Having the iPad in hand means he has something to focus on and then he can slowly start taking in his surroundings at his own pace. We get to a table and settled and we notice that slowly, he starts to look around and notices everything in this new environment. And he’ll look at the iPad less and less as the meal goes on and look around the restaurant and engage more and more.
Have an Exit Strategy
Most importantly, have realistic expectations. Have an emergency (meaning toddler tantrum) exit strategy. If a meltdown is ensuing, and you know that you probably aren’t going to be able to get things back on track, be prepared to grab the keys and roll out. Remain calm and execute your strategy.
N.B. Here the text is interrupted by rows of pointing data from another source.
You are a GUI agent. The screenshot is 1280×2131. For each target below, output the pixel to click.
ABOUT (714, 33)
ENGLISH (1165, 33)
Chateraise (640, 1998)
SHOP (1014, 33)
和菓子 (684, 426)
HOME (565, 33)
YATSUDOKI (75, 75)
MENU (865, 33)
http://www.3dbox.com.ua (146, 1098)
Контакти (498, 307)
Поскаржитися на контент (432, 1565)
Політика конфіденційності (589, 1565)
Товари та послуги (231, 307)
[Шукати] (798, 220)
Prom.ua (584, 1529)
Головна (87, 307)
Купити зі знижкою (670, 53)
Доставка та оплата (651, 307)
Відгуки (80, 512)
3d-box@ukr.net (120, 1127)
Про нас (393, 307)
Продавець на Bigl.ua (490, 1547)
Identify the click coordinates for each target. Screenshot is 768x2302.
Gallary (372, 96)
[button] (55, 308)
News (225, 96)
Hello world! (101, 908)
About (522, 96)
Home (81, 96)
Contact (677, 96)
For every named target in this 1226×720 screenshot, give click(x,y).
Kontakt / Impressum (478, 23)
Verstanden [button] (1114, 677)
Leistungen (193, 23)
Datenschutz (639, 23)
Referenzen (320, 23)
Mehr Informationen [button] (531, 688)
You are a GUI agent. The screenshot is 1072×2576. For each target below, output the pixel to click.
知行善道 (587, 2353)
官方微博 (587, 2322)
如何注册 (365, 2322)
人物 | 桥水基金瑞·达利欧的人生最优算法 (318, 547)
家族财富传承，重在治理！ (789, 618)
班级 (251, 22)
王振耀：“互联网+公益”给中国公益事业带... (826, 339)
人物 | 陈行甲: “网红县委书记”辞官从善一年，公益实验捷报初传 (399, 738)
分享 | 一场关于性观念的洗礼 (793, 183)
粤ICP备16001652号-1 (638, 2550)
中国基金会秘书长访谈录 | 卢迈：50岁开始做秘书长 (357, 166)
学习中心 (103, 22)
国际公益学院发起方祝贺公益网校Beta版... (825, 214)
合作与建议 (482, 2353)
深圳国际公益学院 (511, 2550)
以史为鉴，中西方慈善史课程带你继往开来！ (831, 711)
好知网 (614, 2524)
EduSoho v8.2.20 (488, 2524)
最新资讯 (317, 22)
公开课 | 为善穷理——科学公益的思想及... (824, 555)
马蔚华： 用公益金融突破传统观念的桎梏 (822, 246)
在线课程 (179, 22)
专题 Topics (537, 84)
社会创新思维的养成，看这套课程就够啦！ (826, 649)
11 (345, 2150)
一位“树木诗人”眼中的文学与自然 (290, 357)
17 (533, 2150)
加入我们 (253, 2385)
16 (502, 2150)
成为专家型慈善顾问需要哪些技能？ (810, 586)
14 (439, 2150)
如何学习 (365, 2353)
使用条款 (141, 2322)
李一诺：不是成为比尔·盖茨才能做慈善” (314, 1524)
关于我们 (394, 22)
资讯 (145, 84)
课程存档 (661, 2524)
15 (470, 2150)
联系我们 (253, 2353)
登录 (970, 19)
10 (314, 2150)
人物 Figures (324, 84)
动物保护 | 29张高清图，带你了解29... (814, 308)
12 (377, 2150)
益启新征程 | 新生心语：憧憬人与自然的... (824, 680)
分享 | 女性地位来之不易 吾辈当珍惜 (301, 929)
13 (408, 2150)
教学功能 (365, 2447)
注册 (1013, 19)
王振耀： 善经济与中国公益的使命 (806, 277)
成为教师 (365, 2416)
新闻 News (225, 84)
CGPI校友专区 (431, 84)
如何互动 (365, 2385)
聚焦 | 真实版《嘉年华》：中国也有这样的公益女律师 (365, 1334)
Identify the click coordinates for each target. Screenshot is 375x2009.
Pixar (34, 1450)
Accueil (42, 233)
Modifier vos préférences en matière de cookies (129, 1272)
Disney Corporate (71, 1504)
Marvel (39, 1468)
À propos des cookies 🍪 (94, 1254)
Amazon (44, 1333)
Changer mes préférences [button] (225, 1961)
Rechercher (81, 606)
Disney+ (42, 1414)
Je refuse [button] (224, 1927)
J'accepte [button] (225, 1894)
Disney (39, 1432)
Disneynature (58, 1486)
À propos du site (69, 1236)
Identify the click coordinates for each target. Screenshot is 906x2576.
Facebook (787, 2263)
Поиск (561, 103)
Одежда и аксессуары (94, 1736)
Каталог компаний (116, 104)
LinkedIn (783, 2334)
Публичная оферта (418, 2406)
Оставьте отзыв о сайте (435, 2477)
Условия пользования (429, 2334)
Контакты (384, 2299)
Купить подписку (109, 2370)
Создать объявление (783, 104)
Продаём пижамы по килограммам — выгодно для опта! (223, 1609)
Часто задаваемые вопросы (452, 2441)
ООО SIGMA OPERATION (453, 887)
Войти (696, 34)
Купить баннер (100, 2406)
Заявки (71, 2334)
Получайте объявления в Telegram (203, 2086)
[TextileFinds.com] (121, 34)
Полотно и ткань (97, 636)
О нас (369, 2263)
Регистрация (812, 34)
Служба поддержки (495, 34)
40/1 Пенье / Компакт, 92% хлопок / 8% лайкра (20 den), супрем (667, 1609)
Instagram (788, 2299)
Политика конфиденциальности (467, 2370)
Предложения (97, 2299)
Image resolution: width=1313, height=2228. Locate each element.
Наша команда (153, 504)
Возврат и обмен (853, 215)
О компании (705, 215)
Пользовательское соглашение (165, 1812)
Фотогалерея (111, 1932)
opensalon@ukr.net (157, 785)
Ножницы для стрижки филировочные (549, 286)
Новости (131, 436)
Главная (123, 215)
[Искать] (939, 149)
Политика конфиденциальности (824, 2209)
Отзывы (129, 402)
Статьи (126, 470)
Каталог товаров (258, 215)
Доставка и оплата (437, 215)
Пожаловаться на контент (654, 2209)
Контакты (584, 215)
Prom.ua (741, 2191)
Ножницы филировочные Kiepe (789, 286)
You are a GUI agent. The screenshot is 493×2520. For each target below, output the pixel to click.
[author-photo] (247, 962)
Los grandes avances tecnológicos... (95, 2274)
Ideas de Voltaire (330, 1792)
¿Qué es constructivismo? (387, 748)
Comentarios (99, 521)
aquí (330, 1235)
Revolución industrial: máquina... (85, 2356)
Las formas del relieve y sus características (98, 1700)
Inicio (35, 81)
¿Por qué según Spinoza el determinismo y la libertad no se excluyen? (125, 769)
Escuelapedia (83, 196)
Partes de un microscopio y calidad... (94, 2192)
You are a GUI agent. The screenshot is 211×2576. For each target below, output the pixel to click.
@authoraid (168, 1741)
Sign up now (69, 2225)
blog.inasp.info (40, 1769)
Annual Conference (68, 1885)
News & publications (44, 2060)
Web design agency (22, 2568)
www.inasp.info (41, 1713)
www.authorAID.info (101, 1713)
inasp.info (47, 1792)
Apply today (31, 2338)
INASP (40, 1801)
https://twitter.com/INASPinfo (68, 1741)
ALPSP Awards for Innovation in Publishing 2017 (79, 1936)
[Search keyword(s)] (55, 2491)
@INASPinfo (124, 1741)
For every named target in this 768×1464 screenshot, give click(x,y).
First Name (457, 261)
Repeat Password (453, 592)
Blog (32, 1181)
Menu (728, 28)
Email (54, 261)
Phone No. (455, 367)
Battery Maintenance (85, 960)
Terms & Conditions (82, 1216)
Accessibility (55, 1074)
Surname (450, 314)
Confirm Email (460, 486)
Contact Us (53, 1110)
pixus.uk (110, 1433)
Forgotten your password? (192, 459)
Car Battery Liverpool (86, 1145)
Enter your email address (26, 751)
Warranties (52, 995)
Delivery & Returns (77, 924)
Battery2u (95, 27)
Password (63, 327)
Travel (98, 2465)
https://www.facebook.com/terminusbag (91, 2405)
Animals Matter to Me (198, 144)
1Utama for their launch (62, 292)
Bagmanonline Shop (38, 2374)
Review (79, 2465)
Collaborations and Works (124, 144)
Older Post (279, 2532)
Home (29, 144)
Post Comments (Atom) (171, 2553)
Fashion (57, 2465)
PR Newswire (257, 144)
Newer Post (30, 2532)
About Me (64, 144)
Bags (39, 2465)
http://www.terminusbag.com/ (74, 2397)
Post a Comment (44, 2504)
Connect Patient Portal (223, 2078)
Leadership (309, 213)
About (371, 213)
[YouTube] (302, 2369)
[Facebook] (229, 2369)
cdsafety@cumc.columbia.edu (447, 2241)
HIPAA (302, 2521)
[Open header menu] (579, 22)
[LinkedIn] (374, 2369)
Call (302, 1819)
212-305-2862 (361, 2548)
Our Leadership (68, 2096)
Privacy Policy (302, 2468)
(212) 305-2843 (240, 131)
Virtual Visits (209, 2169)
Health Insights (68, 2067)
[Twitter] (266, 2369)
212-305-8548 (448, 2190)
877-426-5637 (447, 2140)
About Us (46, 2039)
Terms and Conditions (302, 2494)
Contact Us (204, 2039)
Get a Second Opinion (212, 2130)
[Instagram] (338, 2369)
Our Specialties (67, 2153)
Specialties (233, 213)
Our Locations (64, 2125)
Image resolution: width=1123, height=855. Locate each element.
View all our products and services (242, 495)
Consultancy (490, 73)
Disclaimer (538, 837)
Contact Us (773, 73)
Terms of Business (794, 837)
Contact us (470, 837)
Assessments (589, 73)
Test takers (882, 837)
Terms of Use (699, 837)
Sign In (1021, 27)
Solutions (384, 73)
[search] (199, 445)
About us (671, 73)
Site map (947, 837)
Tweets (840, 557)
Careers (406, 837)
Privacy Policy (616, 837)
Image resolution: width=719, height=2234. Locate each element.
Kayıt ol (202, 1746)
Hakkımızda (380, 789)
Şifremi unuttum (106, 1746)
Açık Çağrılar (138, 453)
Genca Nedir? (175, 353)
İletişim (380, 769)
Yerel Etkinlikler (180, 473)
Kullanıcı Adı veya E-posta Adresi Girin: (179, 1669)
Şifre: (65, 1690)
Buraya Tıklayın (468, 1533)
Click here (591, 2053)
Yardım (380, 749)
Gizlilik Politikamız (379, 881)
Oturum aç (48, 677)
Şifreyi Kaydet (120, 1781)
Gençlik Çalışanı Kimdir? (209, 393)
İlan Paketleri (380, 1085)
Our plan if something like this happens is that my husband will give me the keys and I’ll grab the tantrum-ridden child and we go to the car. If we have food already, my husband will ask for boxes to take food to go. If we have ordered the food but it’s not served yet or if we haven’t even ordered, he’ll ask for it to be made into a to-go order.
It doesn’t have to be any bigger deal than that. It might be two or three minutes of embarrassment while you get your struggling toddler out the door. But don’t worry. Everyone has been there. No one is judging. No one cares! They are living their own lives. And if they are looking at you, they are likely congratulating you from afar for handling your business and carrying through with your parenting warning.
You Are Teaching An Important Lesson
Most importantly, acting immediately also teaches your child there are consequences to their actions. They will learn that they misbehaved and acted inappropriately for a restaurant, you then warned them, they continued their behavior, you warned them the second and last time, they didn’t heed the warning, and you as the parent quickly followed through with the given warning. Simple as that. They will learn quickly that Mom and Dad mean “if you do this, then THIS happens.” It’s an excellent learning opportunity.
So, when this happens to you (Not if. WHEN. Because at some point it WILL happen to you) be prepared and don’t get bent out of shape and let it bother you. Like I said, your fellow diners understand, and likely are applauding your efforts. No one’s meal is ruined and everyone still has plenty of fun at the restaurant. Your toddler just isn’t powerful enough to take down an entire restaurant of people in one sitting with a few minutes of tantrum. So, calm down and relax. It’s not the end of the world if you have to take a screaming child out to the car.
To sum up, going out to eat with toddlers doesn’t have to be stressful or challenging. A few quick preparations ahead of time make it an easy and enjoyable time for everyone. And the more you do it, the better your child will get at going out to eat. If you never give them the chance, then they won’t be able to learn how to act in restaurants. So pick a suitable location, pack your provisions and then go out and enjoy an evening with your family and have a nice meal. And if it all goes to hell, order extra dessert to go and know that the sun will still rise tomorrow and the earth will continue to rotate. Just keep trying ideas and just keep shuffling.